For example, I have an NFA $A_n$ with alphabet $\Sigma = \{0, 1\}$.


The language recognized by this NFA is known to be $\{u1v\ |\ u, v \in \Sigma^*, |v| = n − 1\}$.

I was unable to get the answer on my own. What got me stuck was that there is a $1$ between $s$ and $q_1$, plus the $q_n$ toward $s$. I know without the edge $q_n \rightarrow s$, the answer should be $\{0,1\}^* \cdot 1 \cdot \{0,1\}^{n-1}$, which is exactly the solution our lecturer provides. Why doesn't the "go back to start" edge matter?

  • $\begingroup$ Try to trace the automaton with n = 2 and input string 11111. You might get something that why that edge doesn't matter. $\endgroup$
    – Deep Joshi
    Sep 14 '18 at 9:31
  • $\begingroup$ Thanks for the reply but I still don't see why :( $\endgroup$
    – John
    Sep 14 '18 at 9:41
  • $\begingroup$ Do you see multiple finite controls of automaton in the same state at any point? $\endgroup$
    – Deep Joshi
    Sep 14 '18 at 9:53
  • $\begingroup$ I'm not sure what you meant by "multiple finite controls of automaton" (sorry, English is not my native language). But I do see that with n=2 and input=11111, there are two ways the NFA can be recognized: $s s s s q_1 q_2$ or $s q_1 q_2 s q_1 q_2$. I get it now the $1v$ part in $u1v$ - the suffix of strings in the language doesn't change with/without that extra edge, but I don't understand why there is no restrictions in the $u$ part. $\endgroup$
    – John
    Sep 14 '18 at 10:09
  • $\begingroup$ What else I have observed is that if the input starts with 0, ensuring that the first step is $ss$, then there's only one way the input can be recognized - looping the $ss$ for the entire $u$ part, until there are $n$ letters left. The "go back to start" edge will be ignored in this case. $\endgroup$
    – John
    Sep 14 '18 at 10:13

The "go back to start" edge doesn't matter because of nondeterminism and the fact that you can read any string at all while staying in state $s$. Any string that the automaton accepts has an accepting run that doesn't use the "go back to start" edge.

▬▬▬

• **REQUIRED ACTIONS**
a – Answer these from the NFA thread:
(i) What alphabet does the NFA $A_n$ use?
(ii) What value of n and what input string does the first comment suggest tracing?
(iii) According to the closing answer, what two things make the "go back to start" edge irrelevant?
b – Pick up the NFA thread after its last sentence and continue it.

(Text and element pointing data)
▬▬▬

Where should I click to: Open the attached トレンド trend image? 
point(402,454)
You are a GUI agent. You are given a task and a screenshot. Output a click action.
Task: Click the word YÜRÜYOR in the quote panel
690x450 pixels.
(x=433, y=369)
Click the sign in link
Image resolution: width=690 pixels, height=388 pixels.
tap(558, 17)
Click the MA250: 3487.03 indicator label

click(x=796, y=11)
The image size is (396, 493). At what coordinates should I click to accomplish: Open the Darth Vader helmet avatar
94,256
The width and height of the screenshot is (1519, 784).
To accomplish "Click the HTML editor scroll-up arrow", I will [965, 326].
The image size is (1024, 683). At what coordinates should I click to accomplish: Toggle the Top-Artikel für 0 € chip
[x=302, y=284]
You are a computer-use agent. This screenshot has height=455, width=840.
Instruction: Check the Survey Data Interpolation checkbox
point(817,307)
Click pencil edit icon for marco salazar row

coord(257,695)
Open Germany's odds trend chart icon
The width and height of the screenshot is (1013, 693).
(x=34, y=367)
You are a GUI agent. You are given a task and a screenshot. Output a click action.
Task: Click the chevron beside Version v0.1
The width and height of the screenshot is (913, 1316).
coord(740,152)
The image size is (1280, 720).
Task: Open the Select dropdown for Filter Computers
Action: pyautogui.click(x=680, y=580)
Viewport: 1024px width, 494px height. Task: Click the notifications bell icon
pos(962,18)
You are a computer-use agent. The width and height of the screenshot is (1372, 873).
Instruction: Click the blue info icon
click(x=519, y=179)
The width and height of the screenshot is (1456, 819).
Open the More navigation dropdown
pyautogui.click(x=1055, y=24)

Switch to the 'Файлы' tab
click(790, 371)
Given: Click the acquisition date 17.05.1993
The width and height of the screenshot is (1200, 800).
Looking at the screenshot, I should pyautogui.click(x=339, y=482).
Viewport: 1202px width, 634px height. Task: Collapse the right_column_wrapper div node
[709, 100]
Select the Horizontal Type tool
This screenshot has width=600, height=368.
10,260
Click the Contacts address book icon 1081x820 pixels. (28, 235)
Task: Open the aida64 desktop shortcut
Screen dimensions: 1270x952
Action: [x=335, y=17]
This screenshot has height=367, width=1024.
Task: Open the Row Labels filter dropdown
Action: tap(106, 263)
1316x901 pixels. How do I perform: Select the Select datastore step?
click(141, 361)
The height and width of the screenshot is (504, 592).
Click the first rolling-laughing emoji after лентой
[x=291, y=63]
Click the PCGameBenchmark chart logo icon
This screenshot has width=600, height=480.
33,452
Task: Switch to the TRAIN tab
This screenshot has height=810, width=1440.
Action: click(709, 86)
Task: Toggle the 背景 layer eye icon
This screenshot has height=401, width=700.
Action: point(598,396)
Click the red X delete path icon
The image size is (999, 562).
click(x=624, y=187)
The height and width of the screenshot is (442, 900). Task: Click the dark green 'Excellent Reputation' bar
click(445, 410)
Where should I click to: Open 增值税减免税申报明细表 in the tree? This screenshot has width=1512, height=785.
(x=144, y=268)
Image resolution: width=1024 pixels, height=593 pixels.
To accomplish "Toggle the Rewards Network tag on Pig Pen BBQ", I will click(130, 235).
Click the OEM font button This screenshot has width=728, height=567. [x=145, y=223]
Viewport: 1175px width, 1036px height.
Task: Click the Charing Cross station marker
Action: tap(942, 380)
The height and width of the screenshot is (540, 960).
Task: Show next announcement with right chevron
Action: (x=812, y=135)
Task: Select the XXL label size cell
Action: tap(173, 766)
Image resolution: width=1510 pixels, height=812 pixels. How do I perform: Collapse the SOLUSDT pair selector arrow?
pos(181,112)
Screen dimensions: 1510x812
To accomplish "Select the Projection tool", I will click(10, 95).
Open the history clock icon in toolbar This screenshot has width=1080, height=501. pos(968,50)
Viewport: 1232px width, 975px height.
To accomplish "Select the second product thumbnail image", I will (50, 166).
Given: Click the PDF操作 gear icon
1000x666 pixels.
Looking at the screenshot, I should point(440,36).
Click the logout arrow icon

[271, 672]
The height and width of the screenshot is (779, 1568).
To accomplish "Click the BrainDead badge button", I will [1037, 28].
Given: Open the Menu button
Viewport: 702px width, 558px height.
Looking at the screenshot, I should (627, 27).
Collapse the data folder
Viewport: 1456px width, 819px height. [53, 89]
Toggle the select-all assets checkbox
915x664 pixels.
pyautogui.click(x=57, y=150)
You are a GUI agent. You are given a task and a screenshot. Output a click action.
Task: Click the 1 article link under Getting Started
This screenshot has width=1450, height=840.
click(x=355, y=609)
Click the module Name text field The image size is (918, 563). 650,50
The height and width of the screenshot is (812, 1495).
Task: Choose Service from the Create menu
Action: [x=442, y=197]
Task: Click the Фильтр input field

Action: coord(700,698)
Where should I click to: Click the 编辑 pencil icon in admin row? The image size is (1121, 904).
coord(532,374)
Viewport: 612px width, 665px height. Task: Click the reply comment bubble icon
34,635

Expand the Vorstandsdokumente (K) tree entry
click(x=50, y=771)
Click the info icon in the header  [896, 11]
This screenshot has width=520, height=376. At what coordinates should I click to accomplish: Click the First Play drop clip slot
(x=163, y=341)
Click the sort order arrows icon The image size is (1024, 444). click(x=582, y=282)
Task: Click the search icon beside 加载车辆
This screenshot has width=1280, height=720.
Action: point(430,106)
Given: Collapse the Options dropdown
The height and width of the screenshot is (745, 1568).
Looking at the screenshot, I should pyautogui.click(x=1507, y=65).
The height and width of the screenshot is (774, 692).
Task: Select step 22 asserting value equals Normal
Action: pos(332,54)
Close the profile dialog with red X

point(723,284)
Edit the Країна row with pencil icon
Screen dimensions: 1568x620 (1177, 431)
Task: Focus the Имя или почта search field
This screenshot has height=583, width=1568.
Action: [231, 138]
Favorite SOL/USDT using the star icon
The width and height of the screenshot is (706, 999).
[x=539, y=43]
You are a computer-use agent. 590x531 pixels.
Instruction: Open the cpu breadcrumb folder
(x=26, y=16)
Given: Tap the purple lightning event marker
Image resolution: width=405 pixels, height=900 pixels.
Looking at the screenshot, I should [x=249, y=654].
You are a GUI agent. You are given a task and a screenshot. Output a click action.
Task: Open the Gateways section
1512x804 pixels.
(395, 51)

▬▬▬

• **ANSWERS TO THE EXERCISES**
a –
(i) $\Sigma = \{0, 1\}$
(ii) n = 2 and the input string 11111
(iii) Nondeterminism, and the fact that any string at all can be read while staying in state $s$

b –
  • $\begingroup$ Yes, because $\{0,1\}^{*}$ can overlap/cover/equally replace all prefixes a string when it uses the "go back to start" edge. $\endgroup$ Sep 14 '18 at 18:20

Let $r=\{0,1\}^{*}\cdot1\cdot\{0,1\}^{n-1}$, be the RegularExpression representing the path $s$ to $q_n$.

Now including the transition from $q_n$ to $s$, $r$ becomes $R=r\cdot(\{0,1\}\cdot r)^{*}$. In $r$, the starting $\{0,1\}^{*}$ is the superset of $r$'s ending $\{0,1\}^{n-1}$.

That is, $\{0,1\}^{n-1} \in \{0,1\}^{*}, \forall n \ge 1$
$\{0,1\} = \{0,1\}^{2-1} \space \implies \{0,1\} \in \{0,1\}^{*}$.

This means that in $R$, ending of the every $r$ concatenates with $\{0,1\}$ inside the brackets of $R$ to becomes $\{0,1\}^{n}$. Now this overlaps with $\{0,1\}^{*}$ from the start of $r$ to become $\{0,1\}^{*}$. This becomes recursive and eats up the entire regular expression.
$\implies \space R = r \space and \space R=R\cdot(\{0,1\}\cdot R)^{*}$

Hence, $R=\{0,1\}^{*}\cdot 1 \cdot \{0,1\}^{n-1}$.

You can alternatively prove this by expanding and rearranging $R=r\cdot(\{0,1\}\cdot r)^{*}$.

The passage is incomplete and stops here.